WHAT TO DO: Render the lines from the one that contains "Go to the first page" through the one that contains "This screenshot has height=343, width=541." as a Markdown table with the columns Row and Text, numbering each row and skipping blank lines. Leave out the pictures.

TASK INPUTS:
---
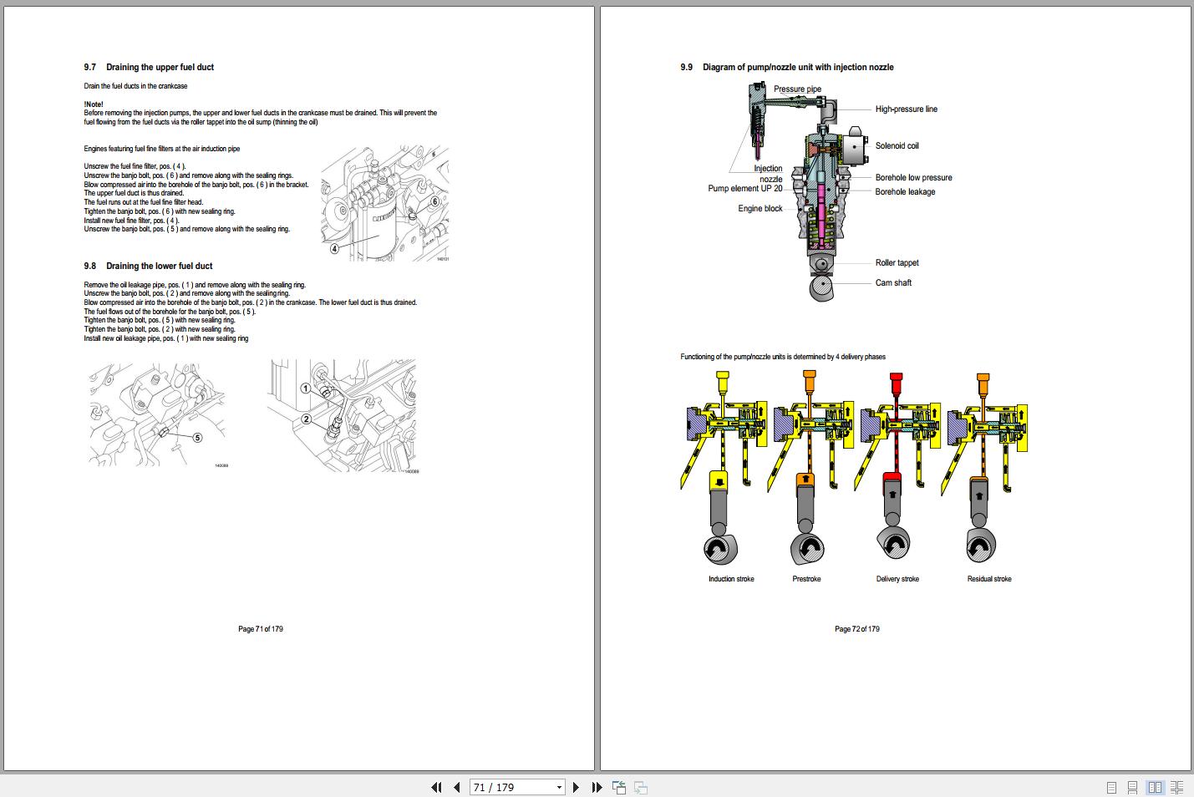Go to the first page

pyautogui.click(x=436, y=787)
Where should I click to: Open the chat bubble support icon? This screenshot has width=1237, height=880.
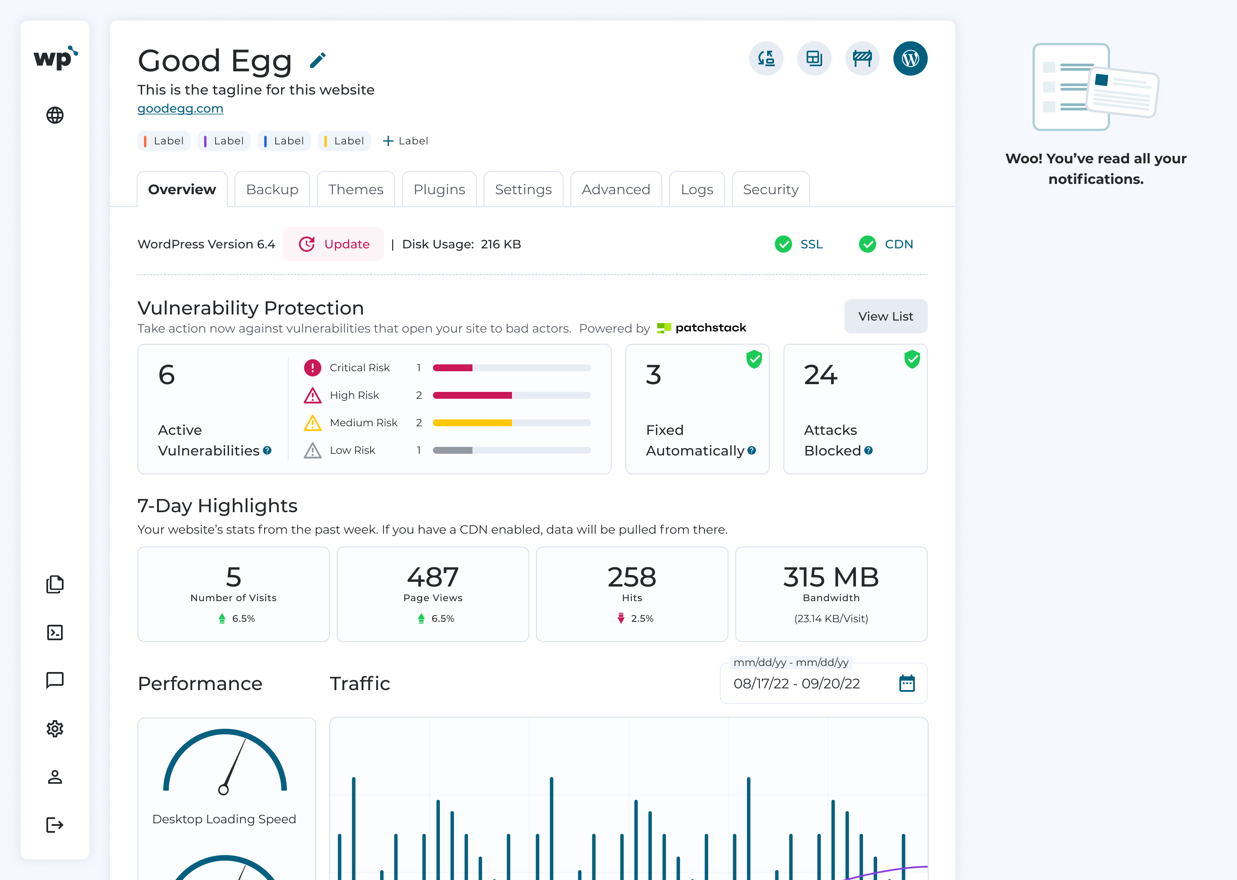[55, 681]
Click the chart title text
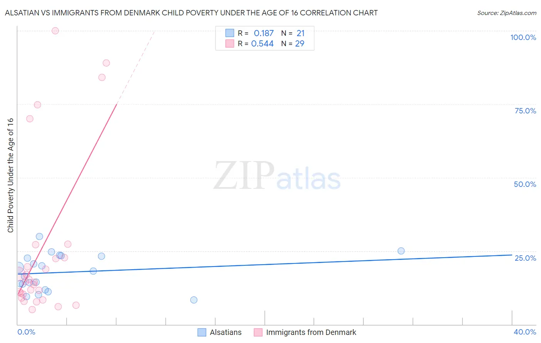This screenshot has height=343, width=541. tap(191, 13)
---
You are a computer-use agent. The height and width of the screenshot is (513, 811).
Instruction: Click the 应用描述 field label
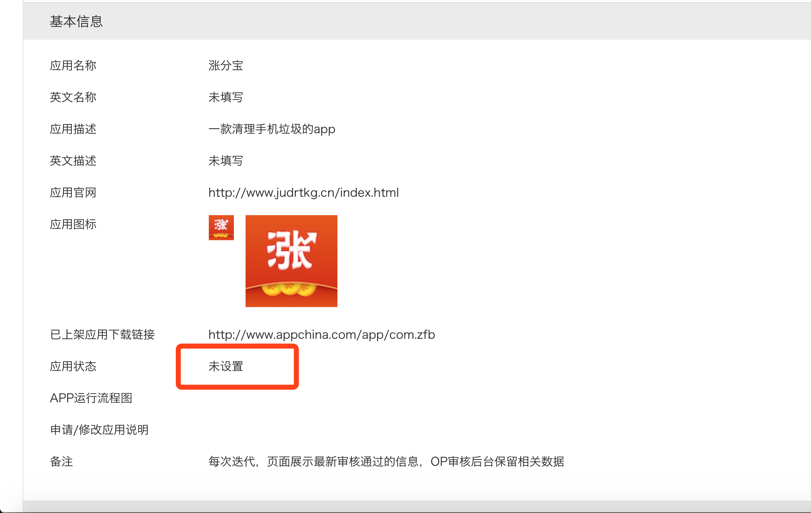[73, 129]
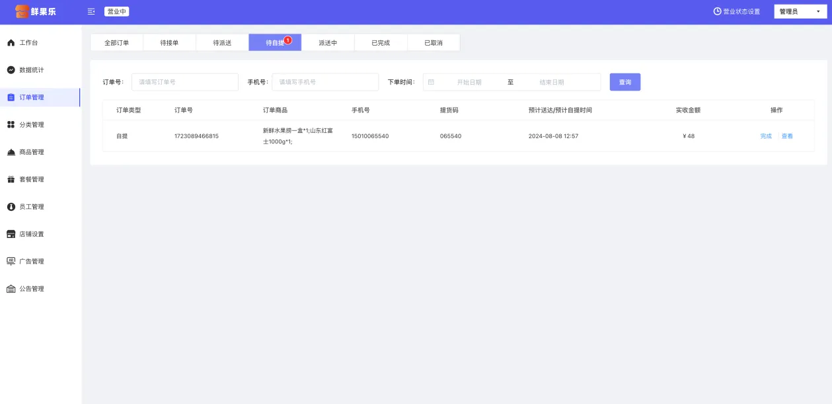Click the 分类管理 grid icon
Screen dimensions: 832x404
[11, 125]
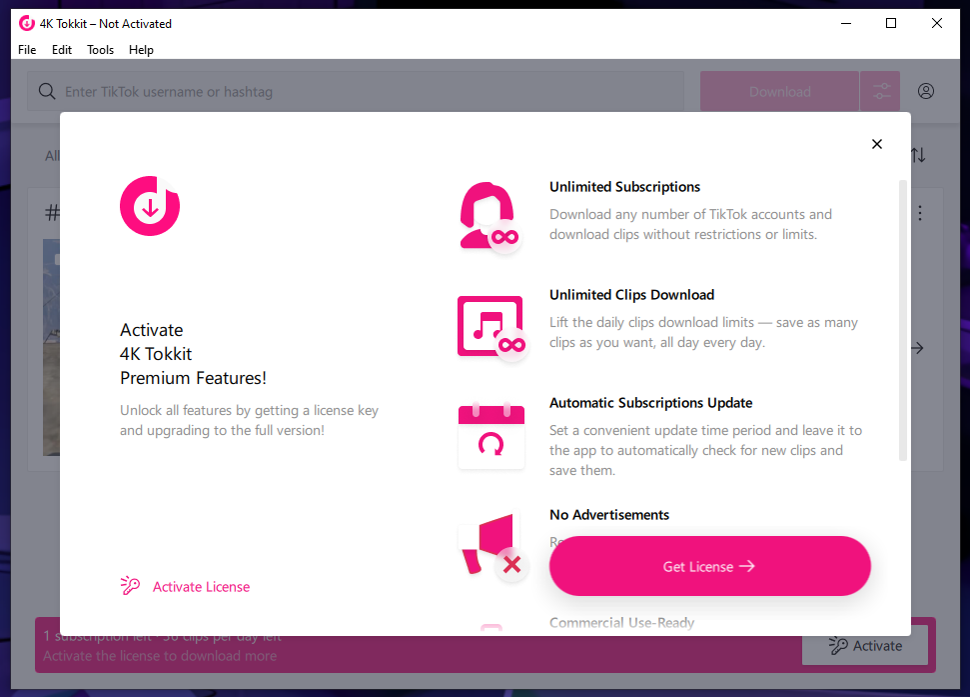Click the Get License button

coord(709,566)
---
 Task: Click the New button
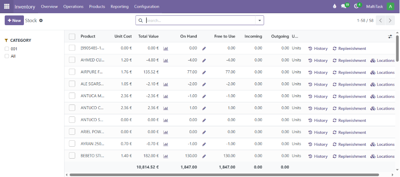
---
FINISHED EXERCISE:
| Row | Text |
|---|---|
| 1 | Go to the first page |
| 2 | pyautogui.click(x=436, y=787) |
| 3 | Where should I click to: Open the chat bubble support icon? This screenshot has width=1237, height=880. |
| 4 | [55, 681] |
| 5 | Click the chart title text |
| 6 | This screenshot has height=343, width=541. tap(191, 13) |